((
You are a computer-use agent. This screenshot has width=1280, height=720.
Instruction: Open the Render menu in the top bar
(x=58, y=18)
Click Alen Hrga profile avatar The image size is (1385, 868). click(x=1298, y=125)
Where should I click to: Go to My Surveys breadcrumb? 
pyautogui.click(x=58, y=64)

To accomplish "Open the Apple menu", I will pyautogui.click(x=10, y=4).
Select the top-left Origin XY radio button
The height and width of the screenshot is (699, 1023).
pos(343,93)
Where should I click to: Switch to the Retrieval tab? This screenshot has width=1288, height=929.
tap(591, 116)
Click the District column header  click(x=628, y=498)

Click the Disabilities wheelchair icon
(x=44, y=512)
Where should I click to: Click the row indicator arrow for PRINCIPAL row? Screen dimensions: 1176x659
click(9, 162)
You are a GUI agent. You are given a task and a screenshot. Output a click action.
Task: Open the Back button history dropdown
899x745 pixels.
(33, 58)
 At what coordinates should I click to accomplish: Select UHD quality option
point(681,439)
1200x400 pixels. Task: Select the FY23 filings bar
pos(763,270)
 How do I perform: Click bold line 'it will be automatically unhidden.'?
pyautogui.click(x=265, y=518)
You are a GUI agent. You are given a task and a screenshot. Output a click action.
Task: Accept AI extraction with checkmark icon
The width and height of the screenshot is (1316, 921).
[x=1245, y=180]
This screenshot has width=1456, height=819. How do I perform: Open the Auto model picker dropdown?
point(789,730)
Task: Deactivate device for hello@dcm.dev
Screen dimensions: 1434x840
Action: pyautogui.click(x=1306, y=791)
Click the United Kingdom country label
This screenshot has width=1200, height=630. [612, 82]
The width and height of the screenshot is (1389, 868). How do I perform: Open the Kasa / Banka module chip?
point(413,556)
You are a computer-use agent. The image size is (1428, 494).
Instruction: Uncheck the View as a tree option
))
- Task brief
Begin at the line that contains "Click the United Kingdom country label" and stop after the last line of the records. Render those lines as a Markdown table with the columns Number and Line, and leave out any blank lines.

- Problem solution
| Number | Line |
|---|---|
| 1 | Click the United Kingdom country label |
| 2 | This screenshot has width=1200, height=630. [612, 82] |
| 3 | The width and height of the screenshot is (1389, 868). How do I perform: Open the Kasa / Banka module chip? |
| 4 | point(413,556) |
| 5 | You are a computer-use agent. The image size is (1428, 494). |
| 6 | Instruction: Uncheck the View as a tree option |